Are you truly ready yet to face up to your eating habits? (I don’t know if I should be so blunt, I don’t mean to offend). That’s why I can guess that you may be an emotional eater who eats more when tired, and I can guess that you’re tired a lot (pain does that, draining energy).
Here’s my *completely unprofessional, totally human* advice: one thing at a time.
Use 4-6 weeks to conquer the exercise thing, make it a habit at least three times a week (start with two for the first two weeks), and continue to think about how you feel when you eat certain things and how that affects your energy. After you’re consistently exercising, something will click. I promise. You’ll find yourself gravitating more toward the healthier stuff and cutting back on the junk. Now, I’m not saying it won’t be work, you will have to work for it. But it will get easier! Take an adventurous attitude towards it so it can be fun Revel in your new “discoveries” and try new things.
Trust me, I couldn’t keep a diary to save my life, much less journal my food. Never have. We’re supposed to journal our activities at work as well, and that’s a kicking and screaming venture for me.
I do tend to eat if I’m really bored or really tired at work, but rarely at home. In fact, I’m usually hard pressed to eat more than two meals a day on the weekend. I make a pretty good effort to keep the “junk” food out of the house, although my boyfriend will undermine that on occasion. (He eats like he’s making up for the both of us sometimes!) Ever since my gall bladder surgery a couple of years ago, I’ve had to really pay attention to what I do eat or I end up with digestive problems. My big achilles heel is anything mint (York Patties, Junior Mints, or Ice Breakers). I can make a box of Junior mints last a week in the freezer if I can keep the rest of the family out of them. I love Blue Bunny peanut butter cup ice cream bars and will have one of them per night when I can afford them.
Right now I am really leaning more towards raw foods during the course of my day. I eat 1-2 little bags of sliced apples per day, usually with a reduced fat carmel dip (one of those small single serving cups and usually only with one of those two bags). I’m a big fan of raw snow or sugar peas and get those when they are available. Bananas occasionally (I would love to try your banana protein shake recipe if you’ll give it to me!). I’m working my way through a container full of grapes this week.

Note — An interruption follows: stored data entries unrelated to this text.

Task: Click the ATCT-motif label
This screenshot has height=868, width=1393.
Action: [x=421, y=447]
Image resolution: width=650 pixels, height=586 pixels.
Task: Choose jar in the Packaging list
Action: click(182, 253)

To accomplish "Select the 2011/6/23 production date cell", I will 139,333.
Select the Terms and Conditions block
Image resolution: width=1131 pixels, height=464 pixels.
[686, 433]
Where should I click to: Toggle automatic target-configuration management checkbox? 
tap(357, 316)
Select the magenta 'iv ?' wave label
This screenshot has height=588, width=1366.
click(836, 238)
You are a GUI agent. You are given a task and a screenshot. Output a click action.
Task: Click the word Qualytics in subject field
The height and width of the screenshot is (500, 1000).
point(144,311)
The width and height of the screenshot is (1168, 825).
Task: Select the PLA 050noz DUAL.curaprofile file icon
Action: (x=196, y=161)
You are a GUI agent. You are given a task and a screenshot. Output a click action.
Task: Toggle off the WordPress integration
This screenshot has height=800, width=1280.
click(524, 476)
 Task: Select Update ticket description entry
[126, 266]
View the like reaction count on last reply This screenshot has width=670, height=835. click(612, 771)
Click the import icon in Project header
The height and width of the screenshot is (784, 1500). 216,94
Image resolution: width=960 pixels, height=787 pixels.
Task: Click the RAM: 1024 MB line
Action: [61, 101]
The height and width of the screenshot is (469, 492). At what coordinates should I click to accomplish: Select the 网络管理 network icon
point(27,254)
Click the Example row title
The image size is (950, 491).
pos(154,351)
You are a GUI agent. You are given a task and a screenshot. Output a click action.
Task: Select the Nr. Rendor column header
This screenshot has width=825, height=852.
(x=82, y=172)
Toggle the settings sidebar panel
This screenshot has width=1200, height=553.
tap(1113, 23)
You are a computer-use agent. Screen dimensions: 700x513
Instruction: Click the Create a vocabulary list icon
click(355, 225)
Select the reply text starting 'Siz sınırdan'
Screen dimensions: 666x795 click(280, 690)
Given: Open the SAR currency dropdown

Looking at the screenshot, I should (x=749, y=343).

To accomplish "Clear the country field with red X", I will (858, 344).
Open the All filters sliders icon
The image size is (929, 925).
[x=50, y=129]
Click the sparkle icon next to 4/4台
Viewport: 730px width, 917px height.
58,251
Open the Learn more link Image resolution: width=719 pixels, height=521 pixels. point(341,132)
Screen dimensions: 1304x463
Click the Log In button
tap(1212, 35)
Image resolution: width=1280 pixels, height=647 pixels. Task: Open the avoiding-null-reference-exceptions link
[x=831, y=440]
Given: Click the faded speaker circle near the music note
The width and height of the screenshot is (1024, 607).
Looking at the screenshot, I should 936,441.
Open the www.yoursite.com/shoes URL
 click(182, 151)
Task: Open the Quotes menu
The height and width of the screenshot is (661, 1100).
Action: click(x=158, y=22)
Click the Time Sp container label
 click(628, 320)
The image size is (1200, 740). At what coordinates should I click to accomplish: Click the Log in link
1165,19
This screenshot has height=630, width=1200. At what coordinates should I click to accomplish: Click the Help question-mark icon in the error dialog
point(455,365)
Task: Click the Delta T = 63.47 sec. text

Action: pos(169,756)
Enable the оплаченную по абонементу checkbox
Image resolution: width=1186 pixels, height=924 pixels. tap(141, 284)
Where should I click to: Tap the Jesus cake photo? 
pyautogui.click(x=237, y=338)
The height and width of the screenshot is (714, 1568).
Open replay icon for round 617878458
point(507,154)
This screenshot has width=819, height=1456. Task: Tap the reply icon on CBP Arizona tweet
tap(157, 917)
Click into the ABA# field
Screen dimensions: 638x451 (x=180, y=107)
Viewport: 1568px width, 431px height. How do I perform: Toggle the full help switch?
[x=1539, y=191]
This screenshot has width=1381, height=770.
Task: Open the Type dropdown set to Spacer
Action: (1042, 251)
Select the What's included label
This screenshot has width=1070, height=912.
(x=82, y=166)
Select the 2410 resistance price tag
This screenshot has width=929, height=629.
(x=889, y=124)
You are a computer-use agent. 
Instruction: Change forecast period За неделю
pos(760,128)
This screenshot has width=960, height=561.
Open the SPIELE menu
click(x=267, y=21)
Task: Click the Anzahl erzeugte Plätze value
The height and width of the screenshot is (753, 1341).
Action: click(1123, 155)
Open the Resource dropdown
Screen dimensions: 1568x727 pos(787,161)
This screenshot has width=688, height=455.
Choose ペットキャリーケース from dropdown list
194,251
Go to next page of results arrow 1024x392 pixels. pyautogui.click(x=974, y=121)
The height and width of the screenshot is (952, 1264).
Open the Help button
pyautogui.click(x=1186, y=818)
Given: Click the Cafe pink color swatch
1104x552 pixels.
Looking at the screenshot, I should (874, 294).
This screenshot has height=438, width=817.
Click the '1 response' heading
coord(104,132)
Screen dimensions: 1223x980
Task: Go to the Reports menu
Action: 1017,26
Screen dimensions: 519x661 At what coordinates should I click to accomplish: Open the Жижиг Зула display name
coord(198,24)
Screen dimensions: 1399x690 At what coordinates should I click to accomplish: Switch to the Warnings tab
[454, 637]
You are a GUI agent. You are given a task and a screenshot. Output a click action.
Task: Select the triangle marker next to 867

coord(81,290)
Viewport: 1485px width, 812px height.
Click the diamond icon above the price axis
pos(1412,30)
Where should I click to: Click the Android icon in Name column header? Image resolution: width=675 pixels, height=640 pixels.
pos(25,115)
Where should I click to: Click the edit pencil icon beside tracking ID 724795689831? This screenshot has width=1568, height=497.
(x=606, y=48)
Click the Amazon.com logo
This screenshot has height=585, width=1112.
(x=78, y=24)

Breakfast usually consists of a protein drink or 1% milk and 1-2 cinnamon waffles, plain. On the weekends I may succumb to a small bowl of Peanut Butter Captain Crunch with 1%, or a cheese omelet (1 egg).
My lunch is usually sliced tomatoes and mozzarella with basil and a little bit of dressing (just barely enough to flavor, not a big fan of dressing) or a South Beach Santa Fe-style chicken salad kit (love that mexican flavor!). I can’t afford elaborate food dishes, so I try and keep things simple, preferably the less cooking the better.
Dinners happen around 8pm and are also usually a simple affair: meat and a vegetable, occasionally a bread or pasta. Monday night is our date night and we go to a favorite mexican restaurant. I usually order a chicken fajita with rice and 3 flour shells. I rarely eat all of it. We do tend to eat out on the weekend, but it’s usually like a deli sandwich and a fruit cup from McAllister’s or spicy chicken wraps from Chick-Fil-A, also with a fruit cup.
9pm I might have dessert if its available (some sort of Blue Bunny ice cream). Occasionally the boyfriend makes a run down to the Steak and Shake for yogurt shakes, but these are rare.
I try not to eat or drink past 10pm or I’m up all night.
Pretty boring, I know. Hope that provides a little more insight.
By the way, M, it’s nice to know there is another Red Green fan out there!